Page extract:
Some Tomato Soup for the TAY Provider’s Soul — Six Tips to Take Better Care of Ourselves

by Stars Training Academy   4 Comments

It has been noted that many mental health professionals and TAY providers often don’t practice what we preach. We coach and cajole young people to take better care of themselves, but may not follow our own advice. I contend that TAY providers need to approach their self-care in the same way that star athletes maintain their physical conditioning – it’s part of the job and part of performing well.
Along-side the progress and remarkable achievements of the young people we serve are horrendous and painful events and experiences. I still feel haunted by a bright young woman who committed suicide years ago. Other TAY providers I know have worked closely with young people who have been murdered or murdered others. Most TAY teams have witnessed the gut-wrenching, vicious cycle of former foster care youth who have children, only to see them placed in foster care. We may see outrageously high numbers of our young people sentenced to languish in jails and prisons for non-violent crimes.
So what do we do to keep hope and our spirits alive? Our belief and vision of better tomorrows are key to effective engagement with young people. Here are six of my tips to keep our batteries charged and hair on our heads.

  • SHARE EXPERIENCES -with colleagues, supervisors and mentors. Don’t isolate or try to “suck it up”.

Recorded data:
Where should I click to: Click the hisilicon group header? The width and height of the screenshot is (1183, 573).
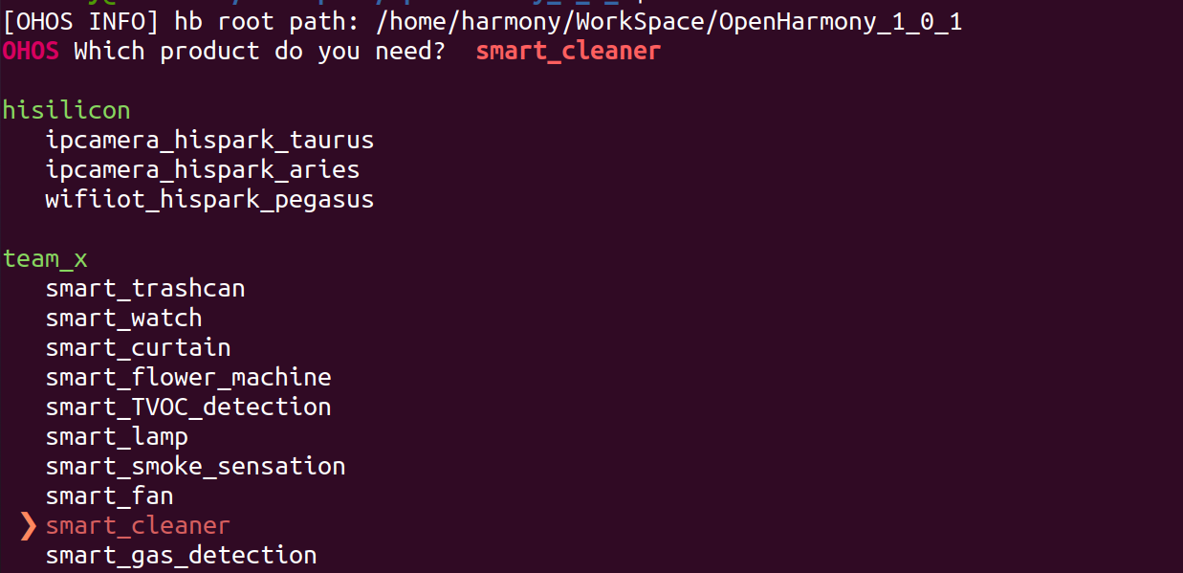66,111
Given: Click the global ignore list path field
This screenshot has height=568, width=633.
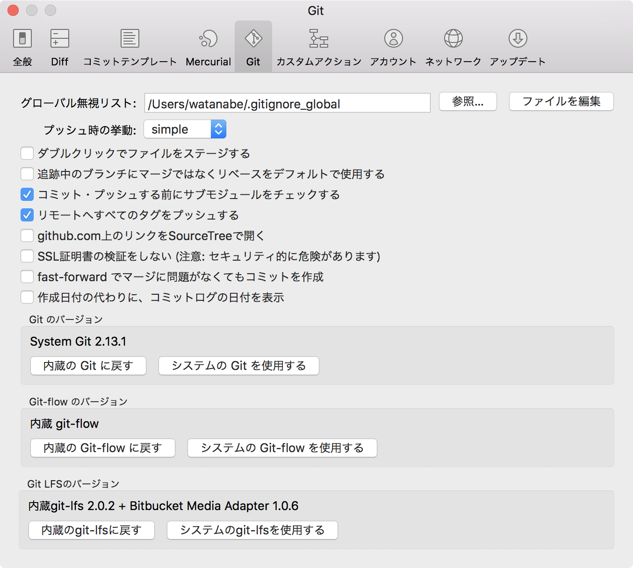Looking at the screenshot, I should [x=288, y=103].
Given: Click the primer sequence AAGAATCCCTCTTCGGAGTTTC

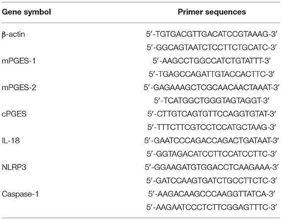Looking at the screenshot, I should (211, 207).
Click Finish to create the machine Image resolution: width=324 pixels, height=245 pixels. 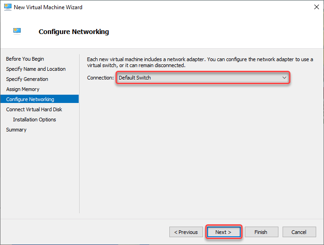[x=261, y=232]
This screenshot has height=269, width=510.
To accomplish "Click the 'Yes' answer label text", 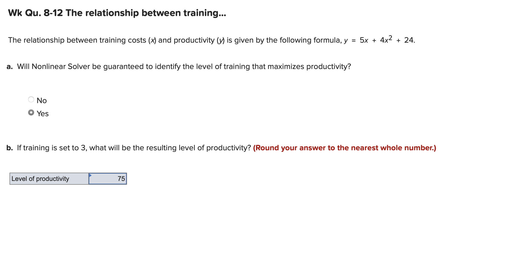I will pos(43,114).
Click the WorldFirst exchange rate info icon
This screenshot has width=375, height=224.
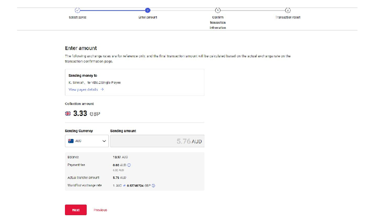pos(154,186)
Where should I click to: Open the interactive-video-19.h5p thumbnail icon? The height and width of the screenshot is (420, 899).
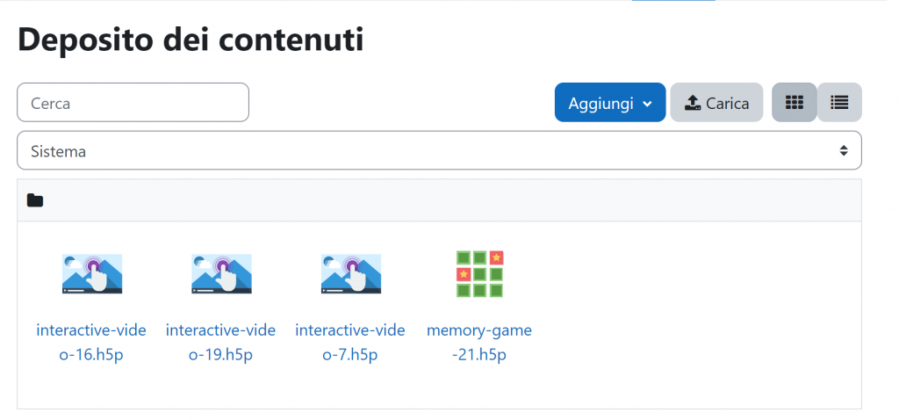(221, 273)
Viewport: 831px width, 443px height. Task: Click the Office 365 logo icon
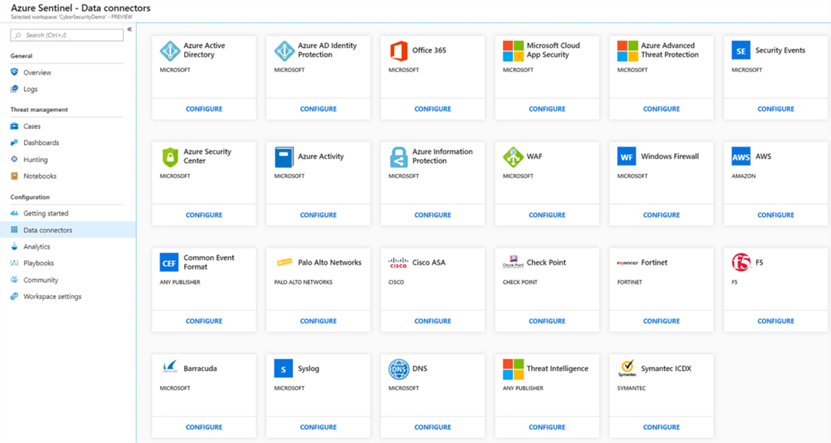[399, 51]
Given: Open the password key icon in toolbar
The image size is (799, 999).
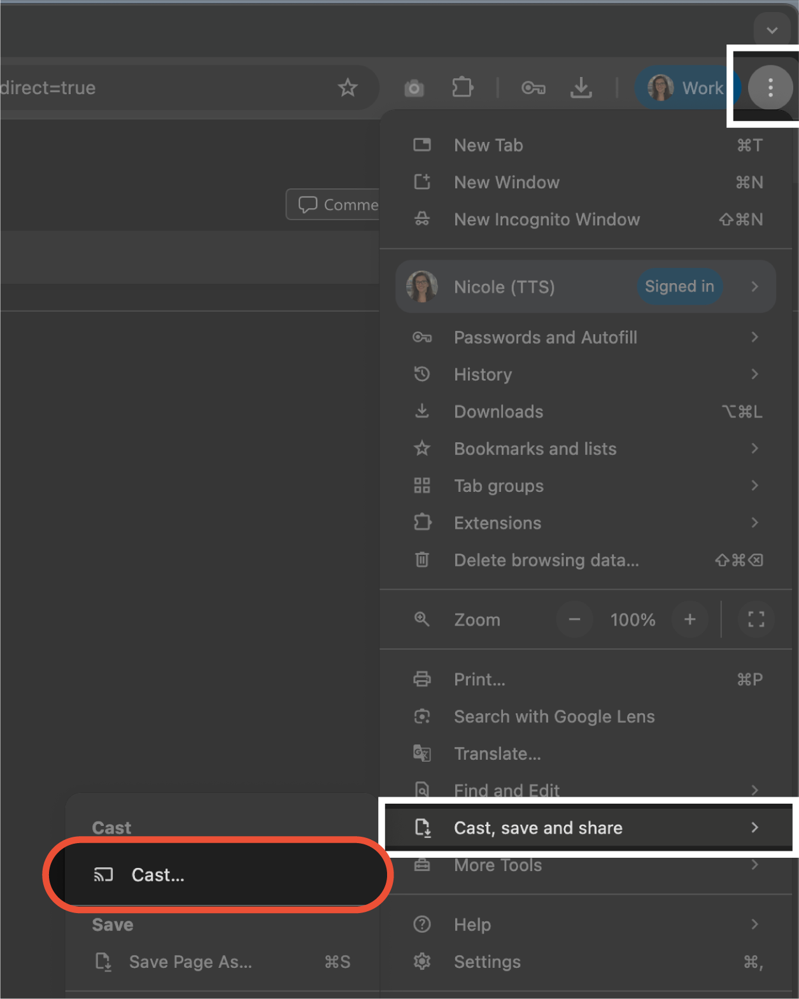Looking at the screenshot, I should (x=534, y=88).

---

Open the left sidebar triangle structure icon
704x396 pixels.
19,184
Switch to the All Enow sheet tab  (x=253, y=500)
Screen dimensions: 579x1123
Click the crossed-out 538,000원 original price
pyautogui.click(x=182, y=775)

* * *

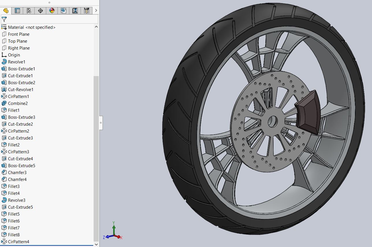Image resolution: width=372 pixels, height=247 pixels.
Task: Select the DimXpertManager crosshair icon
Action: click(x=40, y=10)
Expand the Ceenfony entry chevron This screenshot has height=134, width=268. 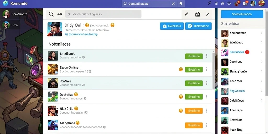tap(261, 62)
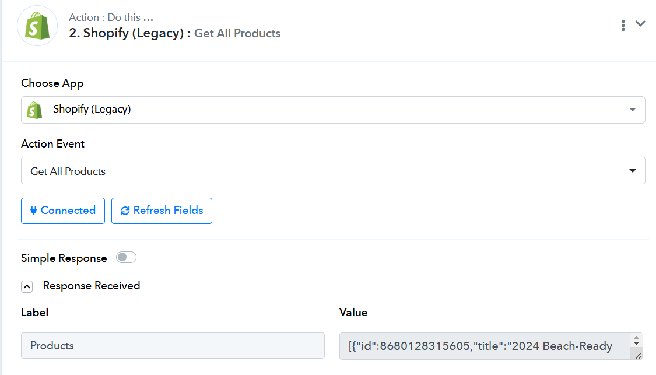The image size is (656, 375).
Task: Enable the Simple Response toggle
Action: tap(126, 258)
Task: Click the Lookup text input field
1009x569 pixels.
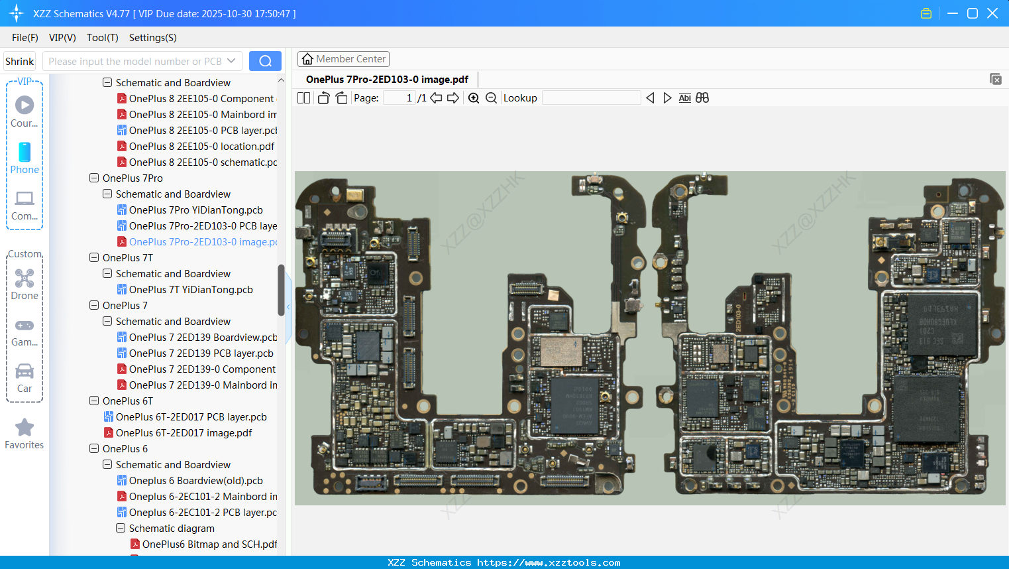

Task prompt: Please write out the entire article on self-care for TAY providers, word for word, from its title through its final line.

Problem solution:
Some Tomato Soup for the TAY Provider’s Soul — Six Tips to Take Better Care of Ourselves

by Stars Training Academy   4 Comments

It has been noted that many mental health professionals and TAY providers often don’t practice what we preach. We coach and cajole young people to take better care of themselves, but may not follow our own advice. I contend that TAY providers need to approach their self-care in the same way that star athletes maintain their physical conditioning – it’s part of the job and part of performing well.
Along-side the progress and remarkable achievements of the young people we serve are horrendous and painful events and experiences. I still feel haunted by a bright young woman who committed suicide years ago. Other TAY providers I know have worked closely with young people who have been murdered or murdered others. Most TAY teams have witnessed the gut-wrenching, vicious cycle of former foster care youth who have children, only to see them placed in foster care. We may see outrageously high numbers of our young people sentenced to languish in jails and prisons for non-violent crimes.
So what do we do to keep hope and our spirits alive? Our belief and vision of better tomorrows are key to effective engagement with young people. Here are six of my tips to keep our batteries charged and hair on our heads.

  • SHARE EXPERIENCES -with colleagues, supervisors and mentors. Don’t isolate or try to “suck it up”.